**What needs to be done:** In all the items below, replace every occurrence of "computer-use agent" with "desktop automation agent" and leave everything else unchanged.

**Stored rows:**
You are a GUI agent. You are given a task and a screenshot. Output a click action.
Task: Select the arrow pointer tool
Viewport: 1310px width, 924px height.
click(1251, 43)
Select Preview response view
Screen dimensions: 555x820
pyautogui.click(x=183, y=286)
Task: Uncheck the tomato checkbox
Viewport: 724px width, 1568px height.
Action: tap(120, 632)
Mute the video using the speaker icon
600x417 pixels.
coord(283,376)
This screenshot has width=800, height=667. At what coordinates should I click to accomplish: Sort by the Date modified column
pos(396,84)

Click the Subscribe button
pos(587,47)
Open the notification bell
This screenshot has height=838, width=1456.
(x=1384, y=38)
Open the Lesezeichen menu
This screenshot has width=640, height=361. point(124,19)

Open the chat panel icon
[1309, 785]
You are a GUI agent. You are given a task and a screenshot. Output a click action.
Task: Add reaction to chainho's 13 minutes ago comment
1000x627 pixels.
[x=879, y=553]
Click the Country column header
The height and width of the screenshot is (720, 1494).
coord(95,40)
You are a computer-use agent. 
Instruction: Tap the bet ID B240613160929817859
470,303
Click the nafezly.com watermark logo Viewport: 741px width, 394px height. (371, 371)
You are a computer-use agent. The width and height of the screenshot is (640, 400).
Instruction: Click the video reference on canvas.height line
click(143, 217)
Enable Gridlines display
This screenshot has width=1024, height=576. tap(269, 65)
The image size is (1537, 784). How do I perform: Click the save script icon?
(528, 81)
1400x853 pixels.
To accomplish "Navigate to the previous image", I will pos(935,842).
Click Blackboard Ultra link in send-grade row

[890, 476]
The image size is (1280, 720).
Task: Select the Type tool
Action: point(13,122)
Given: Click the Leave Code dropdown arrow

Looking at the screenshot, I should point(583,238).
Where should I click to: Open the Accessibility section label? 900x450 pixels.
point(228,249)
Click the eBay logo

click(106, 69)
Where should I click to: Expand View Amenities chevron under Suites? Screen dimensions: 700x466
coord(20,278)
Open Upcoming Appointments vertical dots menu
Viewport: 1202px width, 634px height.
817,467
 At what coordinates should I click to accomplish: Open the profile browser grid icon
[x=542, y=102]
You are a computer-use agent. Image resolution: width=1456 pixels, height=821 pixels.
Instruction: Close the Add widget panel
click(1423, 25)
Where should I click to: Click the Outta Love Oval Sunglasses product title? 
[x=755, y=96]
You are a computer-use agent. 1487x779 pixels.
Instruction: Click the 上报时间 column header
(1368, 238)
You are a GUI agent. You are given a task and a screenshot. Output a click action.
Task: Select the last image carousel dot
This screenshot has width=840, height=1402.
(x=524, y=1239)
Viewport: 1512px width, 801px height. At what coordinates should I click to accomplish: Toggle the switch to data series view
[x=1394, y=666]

**Final result:**
You are a GUI agent. You are given a task and a screenshot. Output a click action.
Task: Select the arrow pointer tool
Viewport: 1310px width, 924px height.
click(1251, 43)
Select Preview response view
Screen dimensions: 555x820
pyautogui.click(x=183, y=286)
Task: Uncheck the tomato checkbox
Viewport: 724px width, 1568px height.
Action: tap(120, 632)
Mute the video using the speaker icon
600x417 pixels.
coord(283,376)
This screenshot has width=800, height=667. At what coordinates should I click to accomplish: Sort by the Date modified column
pos(396,84)

Click the Subscribe button
pos(587,47)
Open the notification bell
This screenshot has height=838, width=1456.
(x=1384, y=38)
Open the Lesezeichen menu
This screenshot has width=640, height=361. point(124,19)

Open the chat panel icon
[1309, 785]
You are a GUI agent. You are given a task and a screenshot. Output a click action.
Task: Add reaction to chainho's 13 minutes ago comment
1000x627 pixels.
[x=879, y=553]
Click the Country column header
The height and width of the screenshot is (720, 1494).
coord(95,40)
You are a desktop automation agent. 
Instruction: Tap the bet ID B240613160929817859
470,303
Click the nafezly.com watermark logo Viewport: 741px width, 394px height. (371, 371)
You are a desktop automation agent. The width and height of the screenshot is (640, 400).
Instruction: Click the video reference on canvas.height line
click(143, 217)
Enable Gridlines display
This screenshot has width=1024, height=576. tap(269, 65)
The image size is (1537, 784). How do I perform: Click the save script icon?
(528, 81)
1400x853 pixels.
To accomplish "Navigate to the previous image", I will pos(935,842).
Click Blackboard Ultra link in send-grade row

[890, 476]
The image size is (1280, 720).
Task: Select the Type tool
Action: point(13,122)
Given: Click the Leave Code dropdown arrow

Looking at the screenshot, I should point(583,238).
Where should I click to: Open the Accessibility section label? 900x450 pixels.
point(228,249)
Click the eBay logo

click(106, 69)
Where should I click to: Expand View Amenities chevron under Suites? Screen dimensions: 700x466
coord(20,278)
Open Upcoming Appointments vertical dots menu
Viewport: 1202px width, 634px height.
817,467
 At what coordinates should I click to accomplish: Open the profile browser grid icon
[x=542, y=102]
You are a desktop automation agent. Image resolution: width=1456 pixels, height=821 pixels.
Instruction: Close the Add widget panel
click(1423, 25)
Where should I click to: Click the Outta Love Oval Sunglasses product title? 
[x=755, y=96]
You are a desktop automation agent. 1487x779 pixels.
Instruction: Click the 上报时间 column header
(1368, 238)
You are a GUI agent. You are given a task and a screenshot. Output a click action.
Task: Select the last image carousel dot
This screenshot has width=840, height=1402.
(x=524, y=1239)
Viewport: 1512px width, 801px height. At what coordinates should I click to accomplish: Toggle the switch to data series view
[x=1394, y=666]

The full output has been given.